As to current for the Nichia CS and Snow29s, I've run both direct on a LiON cell so 4.2V down to 3.7V and initially, they pull about 170ma then drop down to about 120ma by the time the cell itself is down to 3.7V. These numbers are with a Nichia CS B0 on a 10440 cell. I've also run a Nichia CS C0 on a 14500 cell and have gone through about 6 or 7 charge cycles three of which were non-stop. One of the Snows I got from you has seen duty in an identical setup on a 14500 but I've only charged the cell twice and is currently on the third charge. I haven't done a side by side comparison to see if the Snow has dimmed after being driven this hard, but the Nichia CS C0 is still just as bright as when new.

Still, I'd like to be able to run the MJLED or SMJLED on a rechargeable cell so I might try something like this. I'll probably get one of the uncut ones and try in an Inova X1 eventually but right now I'm too busy installing and playing with colored LEDs in the X1.


----------



## LED Zeppelin (Jan 25, 2006)

lebox97 said:


> LED
> have you figured out the current yet?


I measured the current through the stock LED and through a Nichia (I don't have any more loose SMJLEDs) by unsoldering one leg of the LED, hooking up the PCB to the cell with clips, and probing between the leg and the PCB. I measured about 50 mA each running off a Rayovac Max alkaline @ 1.58 V.

Next I took a stock head and hooked it up to the cell, and used the probe to complete the circuit between the (-) battery end and the head housing. I got a measurement of aprox. 200 mA. The same measurement with the SMJLED head yielded 150 mA.

I'm not quite sure what is going on here, or if I did anything wrong, but those are my results. 
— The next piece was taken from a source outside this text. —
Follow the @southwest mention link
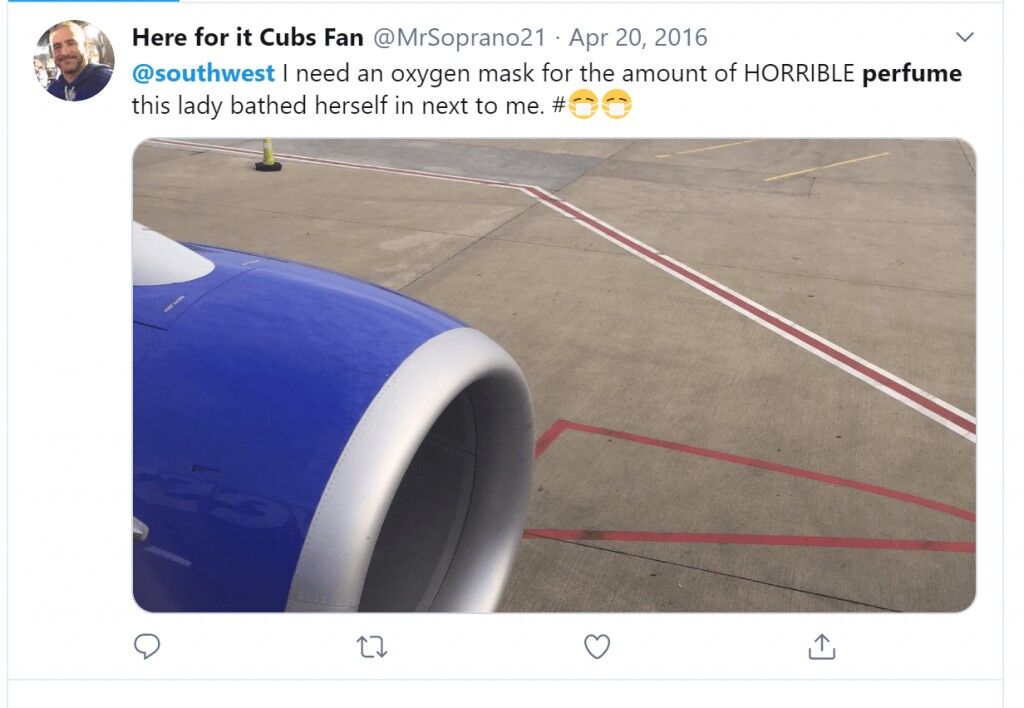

I took the opportunity to measure the voltage of the powered PCB without an emitter. I got 5.03 V between the LED contact holes of the PCB with no load on the same Rayovac cell.


----------



## cratz2 (Jan 25, 2006)

I don't think you did anything wrong... if a light uses anything more complicated than a simple resistor, then the current it pulls from a cell will be more than the current it sends to the LED.


----------



## xochi (Jan 29, 2006)

I bought ten of these lights and so far I've tried them with a cut down smjled, a 1 watt luxeon (don't know bin code), a U-CO binned Nichia Cs ,a cut down Nichia CS and a lux III (TV1J). 
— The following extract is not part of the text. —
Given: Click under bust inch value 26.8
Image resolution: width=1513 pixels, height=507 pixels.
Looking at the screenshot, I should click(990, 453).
One thing I can say is that for what these lights are, they actually have an excellent reflector. These have actual metalized parabolic reflectors that do a good job of focusing and I got very pleasing beams from the uncut smj led and even after cutting and polishing a nichia cs, I got the beam that is typical of a reflector , that being a central hotspot surrounded by a corona of sidespill. Getting the cut nichia into the sweet spot was a royal PITA since the die is so high in the acrylic there is just barely space to mount it in the right place. The nichia with it's standard optic does well in this reflector as well. My favorite so far in this light is the U-CO nichia, the smjled is a bit brighter but I love the very warm tint of the nichia. The smj is very cool and seems to wash out color. I think I may be real sensitive to the bluer leds or something. 

Although these lights are very cheap and the quality is pretty in line with the price I'm having alot of fun modifying these and I've come to the conclusion that , IMHO, the Arc AAA would be signifigantly improved if it adopted a parabolic reflector of greater reflectivity. 
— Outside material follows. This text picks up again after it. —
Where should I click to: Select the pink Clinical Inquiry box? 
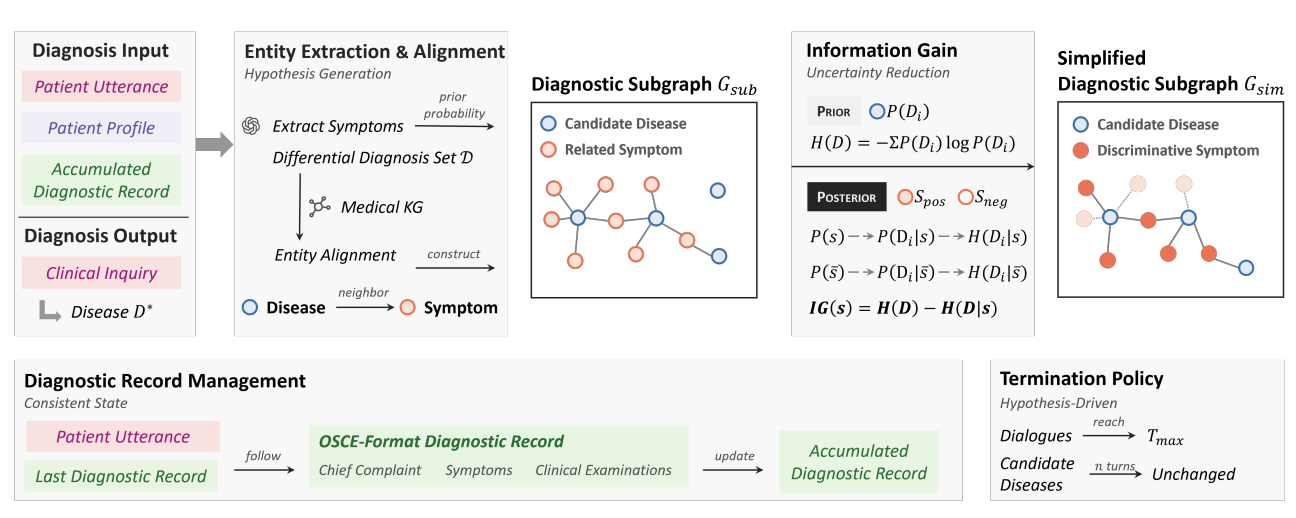pyautogui.click(x=101, y=272)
Thanks again Zep for a great right up . These mods are 5 stars of flashlight goodness in the fun and cheap categories.


----------



## carbine15 (Jan 31, 2006)

i just did this mod with a 29snow led. I had to grind down the acrylic with my dremel and hand polished it to near clarity. I didnt re-crimp anything as it seems to work without it. All I have to say is amazing.. it made this light much more usefull. This is my favorite light by far. It's nearly as bright and just as pretty as my 1/2 watt 1xaa light from advancemart.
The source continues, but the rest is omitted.